There is a great EMC document here which lists best practice with EMC VNX Storage and vSphere and an old, but relevant article from Virtual Geek on SIOC and auto-tering.

vBlock Tip: Set VMFS3.MaxHeapSizeMB to 256MB on all ESXi hosts


This is the sort of issue I came across this week that you would expect VCE to make a de facto standard in the vBlock.

Why? Because the performance hit is negligible (a slight increase in additional kernel memory of 64mb), vBlock customers are likely to hit this ceiling and its another setting that we then don’t have to worry about.

I started running into issues vMotioning two VMs. It turns out this is a known issue as per KB1004424.

I was told by VMware: ‘ESXi 5.0 Host(Source on which you are trying to power on the VM)  already has 18 virtual disks(.vmdk) greater than 256GB in size open and you are trying to power on a virtual machine with another virtual disk of greater than 256GB in size.’

The heap size is effectively the amount of VMDK storage that can be hosted, across all virtual machines, for a given host.

The default heap size is a value of 80. To calculate the amount of open VMDK storage on the host that is available,  multiply 80 x 256 * 1024 — A 80MB heap value extends to 20 TB of open VMDK storage on a host.

Increasing the size to 256 results in 256 x 256 * 1024 — A 256MB heap value extends to 64 TB of open VMDK storage on a host, which should be plenty.

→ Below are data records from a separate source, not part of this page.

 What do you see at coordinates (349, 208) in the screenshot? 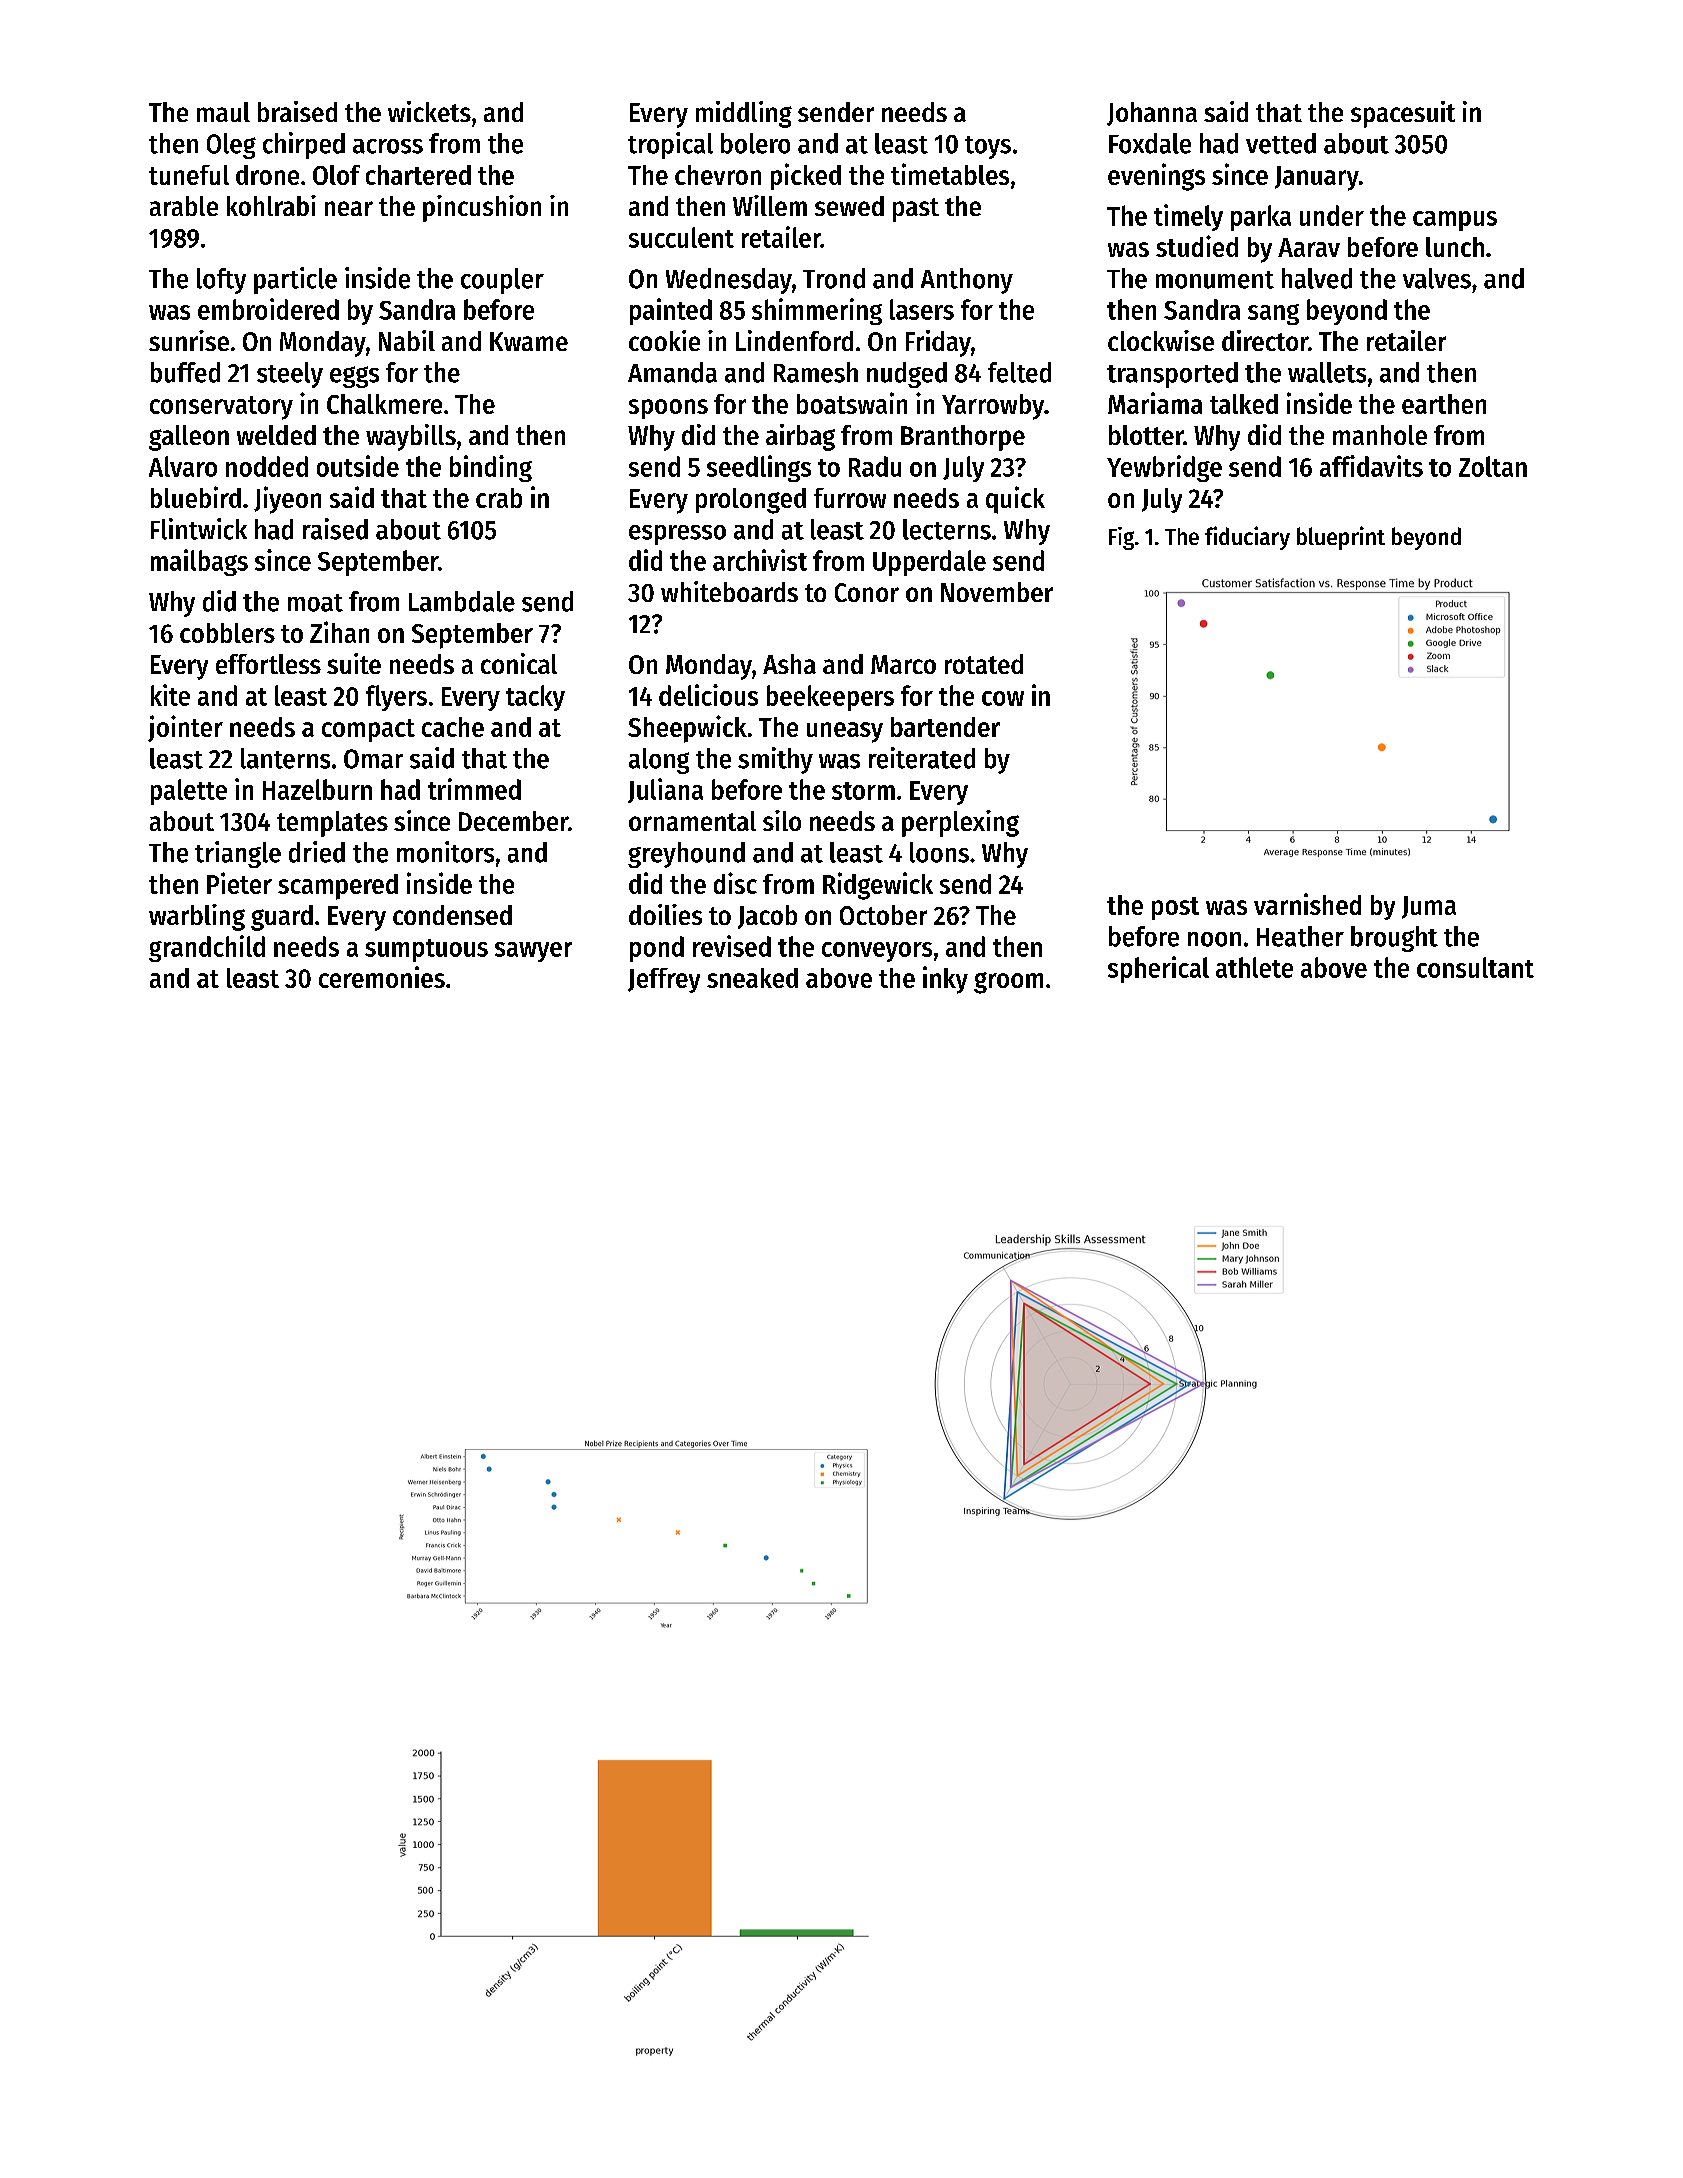
I see `near` at bounding box center [349, 208].
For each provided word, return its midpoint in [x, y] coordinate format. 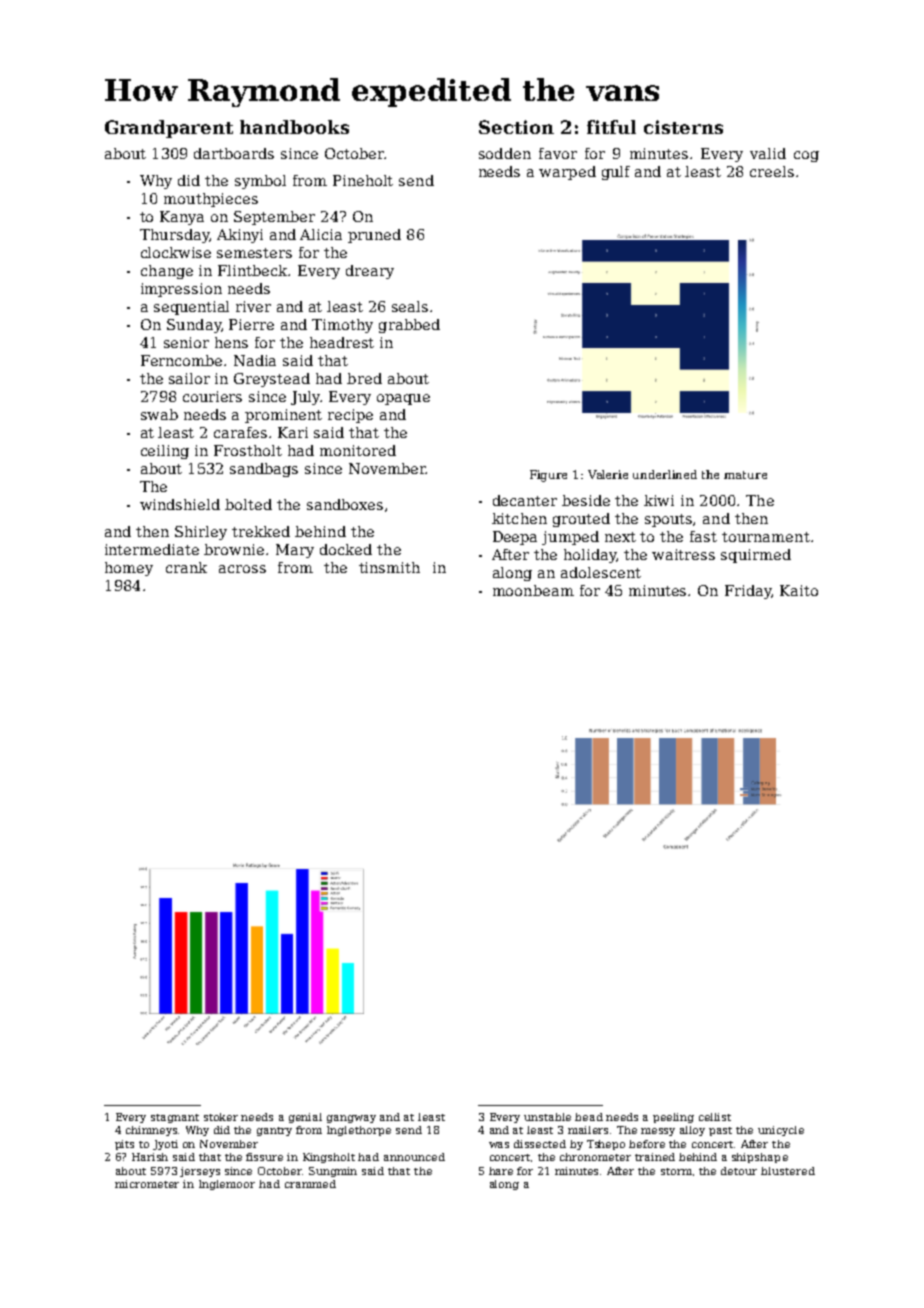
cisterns [683, 127]
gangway [351, 1119]
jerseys [200, 1172]
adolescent [601, 572]
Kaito [799, 590]
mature [745, 475]
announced [414, 1157]
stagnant [175, 1118]
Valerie [608, 474]
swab [159, 414]
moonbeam [533, 590]
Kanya [182, 218]
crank [186, 567]
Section [516, 127]
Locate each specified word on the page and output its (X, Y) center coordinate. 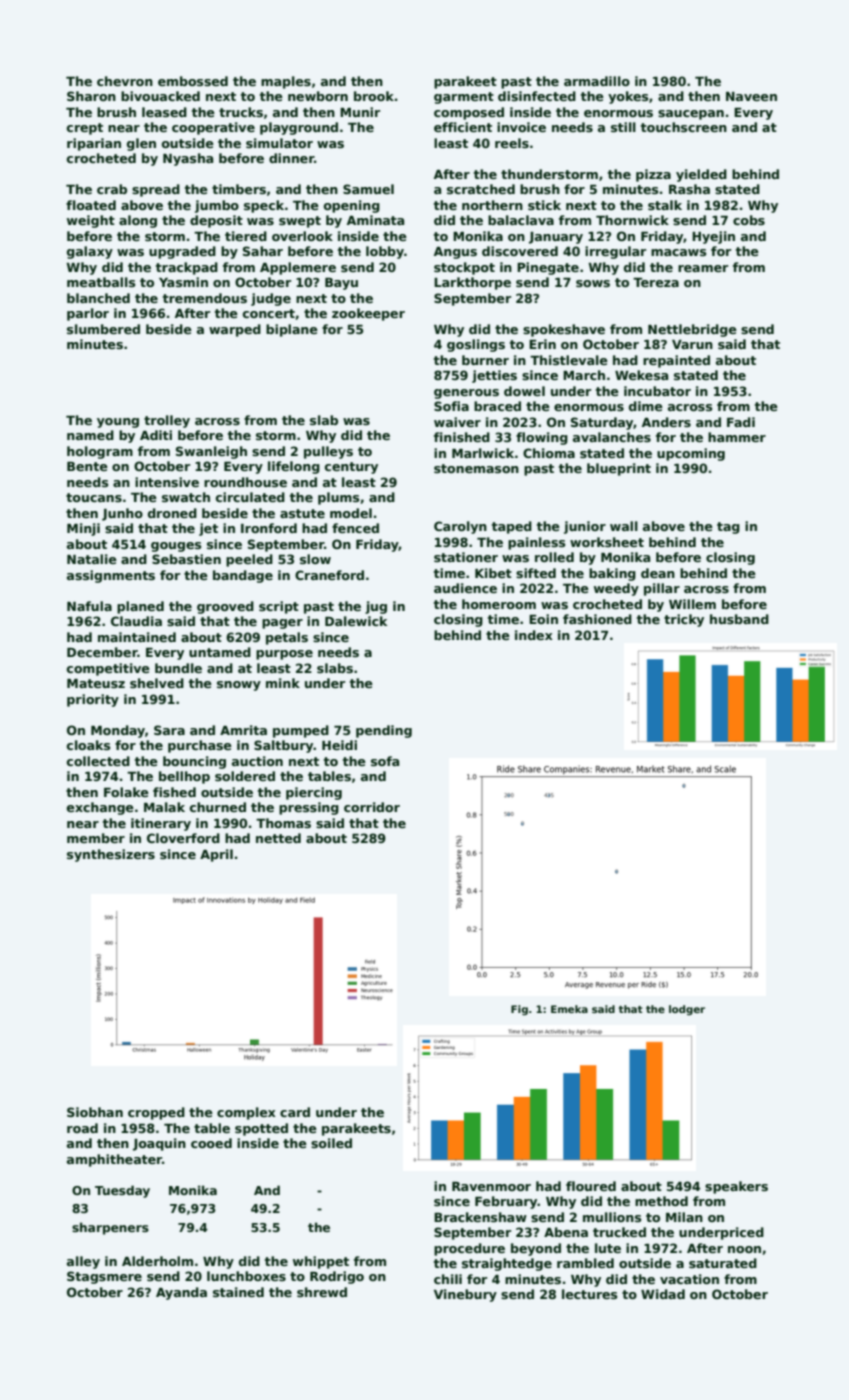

I was provided the following instructions which I repeated on each host to fix:

  1. Login to the vCenter Server or the ESXi host using the vSphere Client.
  2. Click on the configuration tab of the ESXi Host
  3. Click on Advanced Settings under Software
  4. Select VMFS3
  5. Change the value of VMFS3.MaxHeapSizeMB to 256
  6. Click on OK
  7. Reboot host

After rebooting each host the problem was solved. That was an easy one, for once!